La Cour de cassation a présenté, en février 2019 au Salon international du livre à Casablanca, des jurisprudences où est en jeu la loi n°7-81 relative à l’expropriation pour cause d’utilité publique et à l’occupation temporaire (Cf. L’Economiste n°5709 du lundi 2 mars 2020). Comment ses magistrats ont réagi face aux actes abusifs? Voici quelques échantillons jurisprudentiels.
■ Une expertise pour fixer l’indemnité contestée
Le transfert d’une propriété privée expropriée au patrimoine foncier de l’Etat peut être contesté. Deux cas de figure se présentent. Premier scénario, le recours à la justice contre ce transfert n’est pas possible lorsqu’il a été opéré dans les règles de l’art. Second scénario, une action en justice est par contre valable lorsqu’un propriétaire conteste le montant de l’indemnité versé par l’Etat. «Une expertise permet d’évaluer le bien au coeur du contentieux et de chiffrer par conséquent l’indemnisation», selon la Cour de cassation.
Cette expertise judiciaire s’appuie obligatoirement sur plusieurs critères.
Ils sont fixés par l’article 20 de la loi sur l’expropriation: dommage actuel et certain directement causé par la procédure engagée par l’Etat, fixation de l’indemnité d’après la valeur de l’immeuble au jour de la décision prononçant l’expropriation…

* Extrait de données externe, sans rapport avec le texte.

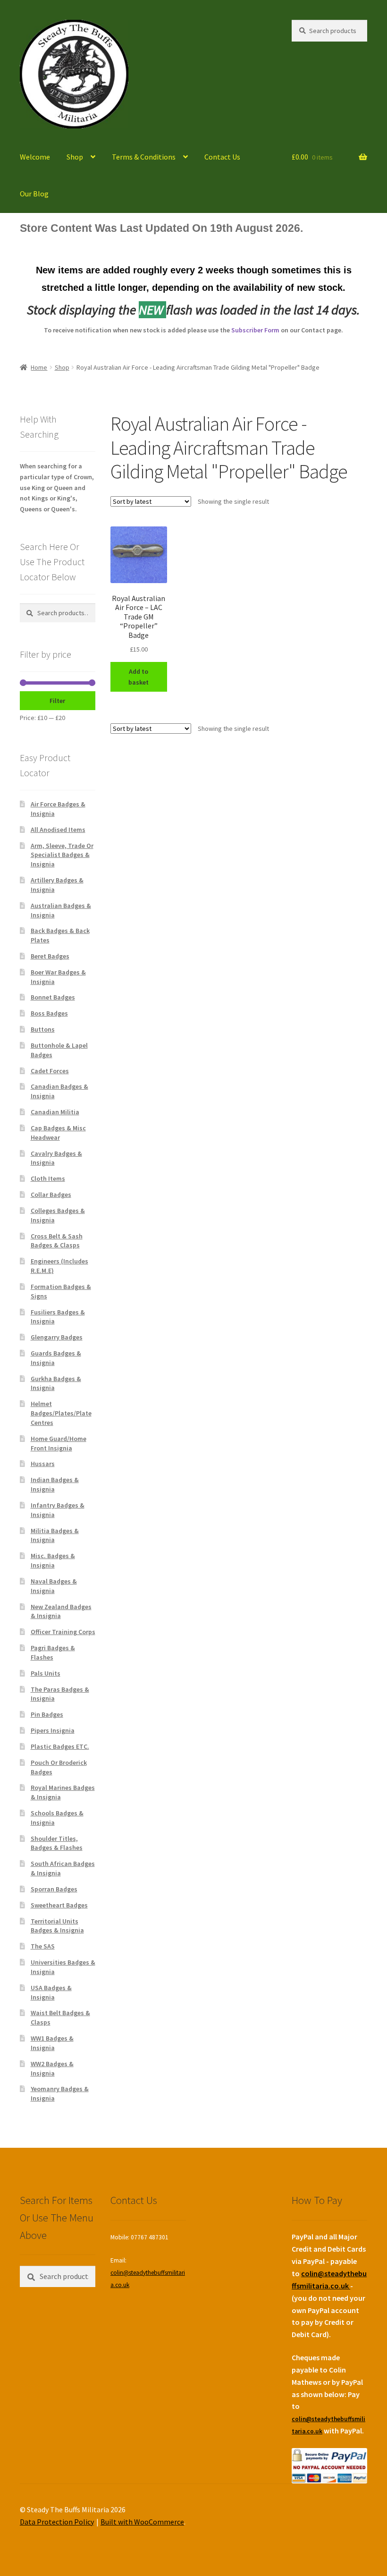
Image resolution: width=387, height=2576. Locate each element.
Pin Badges (47, 1714)
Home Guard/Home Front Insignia (58, 1443)
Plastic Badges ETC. (60, 1746)
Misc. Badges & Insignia (53, 1560)
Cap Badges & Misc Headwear (58, 1133)
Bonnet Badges (53, 997)
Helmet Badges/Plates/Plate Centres (61, 1413)
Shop (75, 156)
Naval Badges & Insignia (54, 1586)
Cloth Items (48, 1178)
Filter (57, 700)
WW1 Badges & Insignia (52, 2043)
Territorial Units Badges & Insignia (57, 1926)
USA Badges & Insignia (51, 1992)
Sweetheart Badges (59, 1905)
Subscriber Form (255, 330)
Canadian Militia (55, 1112)
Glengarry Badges (57, 1337)
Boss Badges (49, 1013)
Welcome (35, 156)
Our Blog (34, 193)
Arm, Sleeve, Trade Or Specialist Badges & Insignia (62, 855)
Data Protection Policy (57, 2521)
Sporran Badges (54, 1889)
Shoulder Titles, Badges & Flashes (57, 1843)
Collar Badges (51, 1194)
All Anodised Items (58, 829)
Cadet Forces (50, 1071)
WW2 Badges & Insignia (52, 2068)
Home (39, 367)
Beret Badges (50, 956)
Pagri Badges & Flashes (53, 1652)
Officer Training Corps (63, 1631)
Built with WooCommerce (142, 2521)
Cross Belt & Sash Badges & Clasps (57, 1241)
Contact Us (222, 156)
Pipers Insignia (53, 1730)
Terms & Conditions (144, 156)
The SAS (43, 1946)
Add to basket (138, 676)
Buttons (43, 1029)
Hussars (43, 1463)
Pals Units (45, 1673)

■ Le montant de l’indemnisation déposé au tribunal ou à la CDG
Peut-on exécuter le jugement d’expropriation alors que le montant de son indemnisation est contesté par le propriétaire? «Dans ce cas là, il existe une exception aux règles générales de droit. La décision d’indemnisation est exécutée même lorsqu’elle est rendue par le tribunal administratif de première instance. Le contestataire dépose toutefois une caution auprès de la justice. Elle couvre la différence entre le montant de l’indemnité versé au propriétaire et la somme qu’il réclame», selon la Cour de cassation. Objectif, protéger les droits du propriétaire tout au long de la procédure judiciaire: 1re instance, appel, cassation.
Que faire si le bien n’a pas de titre foncier ou est en cours d’immatriculation à la conservation foncière? «L’administration doit déposer les fonds d’indemnisation auprès de la Caisse de dépôt et de gestion (CDG). L’argent sera versé aux bénéficiaires lorsque le véritable propriétaire du bien est formellement identifié», selon une jurisprudence constante. L’établissement du titre foncier permet de reconnaître le droit de propriété d’une personne et de le faire valoir à l’égard des tiers.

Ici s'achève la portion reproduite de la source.